Rhopalium Some jellyfish classes, including the scifomeduse and the cubozoans, have ropali, a sensory organ with eyes and a statociste. The statociste is a vesicle containing a mineral body said statolite (or statolito), vesicle that gives jellyfish spatial sense of direction The ropalium are much more advanced in box jellyfish jellyfish which include up to six eyes, sensitive to light and a neuropupilla statociste. The structure of the eyes can also be complex, with similar to the crystalline lens. Of all the cnidarians, the cubozoans are the only ones able to swim actively to hunt and avoid obstacles precisely the elaborate visual system of their ropali. In ropali simpler anatomically, the eyes are replaced by an eyespot that allows the animal to adjust its depth according to the intensity of the light. Reproduction The reproduction of the jellyfish is of a sexual nature, that is by means of gametes that are usually issued in the external environment, where fertilization occurs. In Scifozoi we can distinguish two phases:

  • the sexual stage: The female lays eggs in the sea; the green male sperm that fertilize; the zygote is born planula, a larva descends and seabed fixed where he later takes the form of an octopus and is called scifostoma (similar to one sea anemone);
  • asexual stage: the scifostoma is divided later in efire, young jellyfish that will become adult.

Natural predators of jellyfish are especially cetaceans, puffers and turtles, which now scarce in the Mediterranean. Some fish, like the “horse mackerel” in our seas, are immune to poison and use the jellyfish as a hiding place from the possible dangers, even used digestive cavity to lay eggs from which will be born small.

 

Aequorea forskalea

medusa-2016-11-01-20h04m58s76 Aequorea forskalea  (Péron & Lesueur, 1810) is a jellyfish of Aequoreidae family. Description The umbrella of this species from 8 to 25 cm size in diameter and is characterized by the presence of several radial channels of dark brown or bluish from

Cassiopea Mediterranea – Cotylorhiza tuberculata

medusapippoliblu2-2016-10-28-18h41m35s28 The Mediterranean Cassiopeia or Fried Egg jellyfish (Cotylorhiza tuberculata Macri, 1778) is one of scifomedusa cepheidae family, common in the Mediterranean Sea.

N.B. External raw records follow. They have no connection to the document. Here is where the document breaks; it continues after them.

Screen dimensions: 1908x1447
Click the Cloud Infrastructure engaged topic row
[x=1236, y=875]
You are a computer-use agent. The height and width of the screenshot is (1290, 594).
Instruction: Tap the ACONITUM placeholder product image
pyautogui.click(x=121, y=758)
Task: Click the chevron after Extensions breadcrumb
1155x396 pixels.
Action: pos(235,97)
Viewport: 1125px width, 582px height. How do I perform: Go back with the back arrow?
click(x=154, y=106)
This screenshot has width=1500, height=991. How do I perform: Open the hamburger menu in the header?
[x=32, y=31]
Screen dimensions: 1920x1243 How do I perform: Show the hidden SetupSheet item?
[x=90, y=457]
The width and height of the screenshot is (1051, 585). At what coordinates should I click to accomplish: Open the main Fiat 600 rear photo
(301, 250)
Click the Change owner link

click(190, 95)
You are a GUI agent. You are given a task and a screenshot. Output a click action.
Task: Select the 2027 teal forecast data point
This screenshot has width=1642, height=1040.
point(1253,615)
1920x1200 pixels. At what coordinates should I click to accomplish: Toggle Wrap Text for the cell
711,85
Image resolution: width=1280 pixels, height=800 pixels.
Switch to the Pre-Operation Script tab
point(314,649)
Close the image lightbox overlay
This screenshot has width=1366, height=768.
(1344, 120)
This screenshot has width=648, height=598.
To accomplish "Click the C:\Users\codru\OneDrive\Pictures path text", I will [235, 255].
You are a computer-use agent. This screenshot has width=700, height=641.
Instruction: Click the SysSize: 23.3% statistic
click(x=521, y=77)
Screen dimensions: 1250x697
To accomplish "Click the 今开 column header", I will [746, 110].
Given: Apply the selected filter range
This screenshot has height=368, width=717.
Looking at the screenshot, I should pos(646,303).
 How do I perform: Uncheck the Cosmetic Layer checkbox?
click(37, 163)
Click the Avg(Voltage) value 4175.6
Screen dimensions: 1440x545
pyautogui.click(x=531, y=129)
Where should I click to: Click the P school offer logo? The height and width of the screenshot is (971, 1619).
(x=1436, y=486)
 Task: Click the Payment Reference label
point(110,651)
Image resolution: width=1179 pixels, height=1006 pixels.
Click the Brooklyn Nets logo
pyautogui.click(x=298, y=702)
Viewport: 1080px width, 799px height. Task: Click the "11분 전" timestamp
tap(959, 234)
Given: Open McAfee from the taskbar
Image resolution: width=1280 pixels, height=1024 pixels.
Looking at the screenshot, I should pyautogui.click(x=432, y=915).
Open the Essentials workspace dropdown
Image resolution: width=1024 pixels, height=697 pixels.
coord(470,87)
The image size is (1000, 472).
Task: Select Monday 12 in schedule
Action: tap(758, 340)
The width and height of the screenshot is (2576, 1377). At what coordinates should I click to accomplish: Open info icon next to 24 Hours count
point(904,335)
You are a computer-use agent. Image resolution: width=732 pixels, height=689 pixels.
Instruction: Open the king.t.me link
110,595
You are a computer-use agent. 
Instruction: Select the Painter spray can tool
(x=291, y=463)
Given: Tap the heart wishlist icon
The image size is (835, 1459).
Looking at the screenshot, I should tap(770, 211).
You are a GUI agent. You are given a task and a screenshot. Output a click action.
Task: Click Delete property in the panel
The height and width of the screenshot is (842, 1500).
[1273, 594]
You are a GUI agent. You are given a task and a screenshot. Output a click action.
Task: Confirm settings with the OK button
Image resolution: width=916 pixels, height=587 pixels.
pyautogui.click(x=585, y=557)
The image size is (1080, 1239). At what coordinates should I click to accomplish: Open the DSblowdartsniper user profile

Medusa Luminosa – Pelagia noctiluca

pelagia-noctiluca-2016-11-05-17h47m53s6 Pelagia noctiluca, commonly known as glowing jellyfish, jellyfish is one of pelagiidae family. Distribution and habitat It is common in the Mediterranean and eastern Atlantic to the North Sea; It was mentioned …

Polmone di Mare – Rhizostoma pulmo

polmonedimare-2016-11-01-19h11m34s36 The Barrel Jellyfish (Rhizostoma pulmo Macri, 1778) is one of the scifomedusa Rhizostomatidae family.Distribution and habitat Detail of the handlebar and the tentacles of a Barrel Jellyfish.